→ **COMPITI DA SVOLGERE**
#1 Traduci in inglese questa frase dell'estratto fornito: "Ho capito che ho il sacrosanto diritto di fermarmi."
#2 Secondo l'estratto fornito, ogni quanto tempo chi scrive ha bisogno di un reboot completo?
#3 Ricopia dall'estratto fornito la parte che si apre con le parole "Se ripenso al" e si chiude con "nei giorni scorsi.".

→ **ESTRATTO FORNITO**
• • • • • • •
Se ripenso al mio weekend, mi vengono in mente due elementi che enunciano lo stesso concetto ma che, in realtà. sembrano non avere nulla a che fare l’uno con l’altro. Il primo è il verbo tedesco Faulenzen che mi piace sia a livello di suono che di significato. Se dovessimo dire “dolce far niente“, quello sarebbe faulenzen. Il secondo elemento è una canzone di Morrisey che si intitola Spend the day in bed. Premesso che non riesco a passare tutto il giorno proprio a letto, il concetto non cambia. Io, almeno, devo cambiare ambiente e passare dal letto al divano. Cambiare ciò che indosso: dal pigiama ad abbigliamento da casa. Devo fare qualcosa di questo genere. A voi è mai capitato o capita ogni tanto? Io, guardando le date sul calendario, mi rendo conto che, circa ogni 6 mesi, ho bisogno di un reboot completo e così è andata nei giorni scorsi.
Il sacrosanto diritto di fermarsi

Non sono la prima a dirlo e di sicuro non sarò nemmeno l’ultima Viviamo in un’epoca che ci vuole tutti colleghi del Bianconiglio. È sempre tardi e dobbiamo essere tutti occupati. Il nostro presente ci ha imposto – almeno fino alla pandemia – una sorta di dictat che ci voleva o impegnati o praticamente buoni a nulla. Frasi del tipo “guarda, non ci possiamo vedere questa settimana perché non hai idea di come sia il mio calendario”. Eccola, pronta, alzo la mano e faccio mea culpa: guardavo il calendario e vedevo pochissime caselline vuote, non importa le altre fossero riempite dal colore rosa (le mie cose personali) o dal colore blu (le cose del lavoro) o da quello lavanda (con il calendario che scandiva i viaggi). C’era sempre qualcosa da fare e quella babilonia di impegni mi rendeva euforica, un po’ ansiosa e poi tornavo euforica perché voleva dire che andava tutto bene. Sicuri? Sinceramente non lo so più: la pandemia mi ha insegnato l’arte di rallentare, di ascoltarmi, di prendermi i miei tempi e lasciar parlare le mie ansie per poterle sconfiggere come quella – diciamo non del tutto trascurabile per una freelance – dei progetti che saltano e delle fatture che non escono (e ovviamente non entrano nel tuo conto corrente. Ho capito che ho il sacrosanto diritto di fermarmi.
• • • • • • •
(Estratti da un dataset)
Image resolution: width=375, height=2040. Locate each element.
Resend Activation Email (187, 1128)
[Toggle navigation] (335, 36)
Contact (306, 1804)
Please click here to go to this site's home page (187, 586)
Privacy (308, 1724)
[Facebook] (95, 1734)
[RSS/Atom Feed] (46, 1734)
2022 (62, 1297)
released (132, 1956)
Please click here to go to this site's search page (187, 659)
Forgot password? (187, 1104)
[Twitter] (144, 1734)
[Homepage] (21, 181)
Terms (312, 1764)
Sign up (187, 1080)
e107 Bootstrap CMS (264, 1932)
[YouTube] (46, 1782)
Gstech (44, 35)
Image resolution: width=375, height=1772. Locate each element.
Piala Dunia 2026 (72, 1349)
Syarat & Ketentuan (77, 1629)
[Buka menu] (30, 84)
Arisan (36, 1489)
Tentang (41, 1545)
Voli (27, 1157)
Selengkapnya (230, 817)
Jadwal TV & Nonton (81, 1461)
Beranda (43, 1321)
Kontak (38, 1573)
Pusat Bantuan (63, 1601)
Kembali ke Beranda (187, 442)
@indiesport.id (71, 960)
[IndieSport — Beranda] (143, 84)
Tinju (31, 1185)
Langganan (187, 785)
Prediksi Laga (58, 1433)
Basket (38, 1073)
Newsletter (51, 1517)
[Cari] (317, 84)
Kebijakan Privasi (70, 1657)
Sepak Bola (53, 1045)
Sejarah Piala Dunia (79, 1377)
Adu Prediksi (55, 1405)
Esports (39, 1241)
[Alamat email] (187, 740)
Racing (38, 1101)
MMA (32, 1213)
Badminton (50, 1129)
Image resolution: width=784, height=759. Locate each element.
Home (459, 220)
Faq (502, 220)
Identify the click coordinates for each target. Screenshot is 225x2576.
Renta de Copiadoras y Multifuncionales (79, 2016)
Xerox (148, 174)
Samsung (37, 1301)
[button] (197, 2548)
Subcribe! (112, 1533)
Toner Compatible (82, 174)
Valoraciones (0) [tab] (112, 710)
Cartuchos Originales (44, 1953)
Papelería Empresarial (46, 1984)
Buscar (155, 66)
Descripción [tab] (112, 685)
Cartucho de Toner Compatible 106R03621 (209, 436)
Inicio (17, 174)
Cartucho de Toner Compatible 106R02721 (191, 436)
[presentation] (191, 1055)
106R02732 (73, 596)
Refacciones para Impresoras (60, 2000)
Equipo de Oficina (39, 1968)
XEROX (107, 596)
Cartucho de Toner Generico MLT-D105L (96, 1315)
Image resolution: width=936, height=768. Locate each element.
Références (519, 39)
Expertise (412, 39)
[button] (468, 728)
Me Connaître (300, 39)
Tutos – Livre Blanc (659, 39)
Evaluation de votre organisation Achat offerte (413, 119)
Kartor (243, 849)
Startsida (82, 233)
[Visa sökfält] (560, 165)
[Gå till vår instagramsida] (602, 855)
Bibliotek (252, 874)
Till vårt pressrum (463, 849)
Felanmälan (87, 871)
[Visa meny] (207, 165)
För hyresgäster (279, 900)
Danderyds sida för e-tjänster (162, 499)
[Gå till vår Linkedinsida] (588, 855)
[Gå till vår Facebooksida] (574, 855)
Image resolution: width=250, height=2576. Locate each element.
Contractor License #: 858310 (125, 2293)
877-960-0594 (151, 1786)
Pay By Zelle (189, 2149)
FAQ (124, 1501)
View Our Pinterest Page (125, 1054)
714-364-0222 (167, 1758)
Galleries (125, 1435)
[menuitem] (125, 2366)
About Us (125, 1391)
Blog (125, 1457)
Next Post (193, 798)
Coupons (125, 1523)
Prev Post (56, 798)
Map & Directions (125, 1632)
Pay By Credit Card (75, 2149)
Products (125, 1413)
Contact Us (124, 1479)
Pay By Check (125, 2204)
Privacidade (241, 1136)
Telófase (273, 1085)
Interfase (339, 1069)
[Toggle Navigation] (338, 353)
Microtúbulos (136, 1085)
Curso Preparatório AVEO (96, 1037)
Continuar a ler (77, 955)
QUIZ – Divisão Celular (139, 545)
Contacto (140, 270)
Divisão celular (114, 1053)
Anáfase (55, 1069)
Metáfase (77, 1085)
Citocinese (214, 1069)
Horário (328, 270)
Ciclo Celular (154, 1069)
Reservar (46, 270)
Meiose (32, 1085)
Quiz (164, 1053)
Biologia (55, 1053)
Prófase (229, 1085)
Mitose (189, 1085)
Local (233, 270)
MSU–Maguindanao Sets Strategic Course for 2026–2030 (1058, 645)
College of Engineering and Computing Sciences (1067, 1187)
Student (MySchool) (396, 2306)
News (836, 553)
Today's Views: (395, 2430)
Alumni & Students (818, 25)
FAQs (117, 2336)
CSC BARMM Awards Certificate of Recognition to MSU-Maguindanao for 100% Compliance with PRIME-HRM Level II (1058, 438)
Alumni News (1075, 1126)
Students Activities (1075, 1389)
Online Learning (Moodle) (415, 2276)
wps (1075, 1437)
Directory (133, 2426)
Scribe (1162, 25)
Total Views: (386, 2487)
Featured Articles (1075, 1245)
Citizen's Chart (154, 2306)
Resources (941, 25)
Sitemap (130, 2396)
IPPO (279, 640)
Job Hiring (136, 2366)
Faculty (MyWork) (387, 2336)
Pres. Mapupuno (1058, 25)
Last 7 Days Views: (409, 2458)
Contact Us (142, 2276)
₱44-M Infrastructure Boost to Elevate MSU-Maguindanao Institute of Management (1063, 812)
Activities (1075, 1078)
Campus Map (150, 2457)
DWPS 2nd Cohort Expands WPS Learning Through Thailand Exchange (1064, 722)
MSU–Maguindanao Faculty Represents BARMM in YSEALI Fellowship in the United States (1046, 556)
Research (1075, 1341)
• • • • • • •
→ **RISULTATI IN ORDINE**
#1 I realized that I have the sacrosanct right to stop.

#2 Circa ogni 6 mesi.

#3
Se ripenso al mio weekend, mi vengono in mente due elementi che enunciano lo stesso concetto ma che, in realtà. sembrano non avere nulla a che fare l’uno con l’altro. Il primo è il verbo tedesco Faulenzen che mi piace sia a livello di suono che di significato. Se dovessimo dire “dolce far niente“, quello sarebbe faulenzen. Il secondo elemento è una canzone di Morrisey che si intitola Spend the day in bed. Premesso che non riesco a passare tutto il giorno proprio a letto, il concetto non cambia. Io, almeno, devo cambiare ambiente e passare dal letto al divano. Cambiare ciò che indosso: dal pigiama ad abbigliamento da casa. Devo fare qualcosa di questo genere. A voi è mai capitato o capita ogni tanto? Io, guardando le date sul calendario, mi rendo conto che, circa ogni 6 mesi, ho bisogno di un reboot completo e così è andata nei giorni scorsi.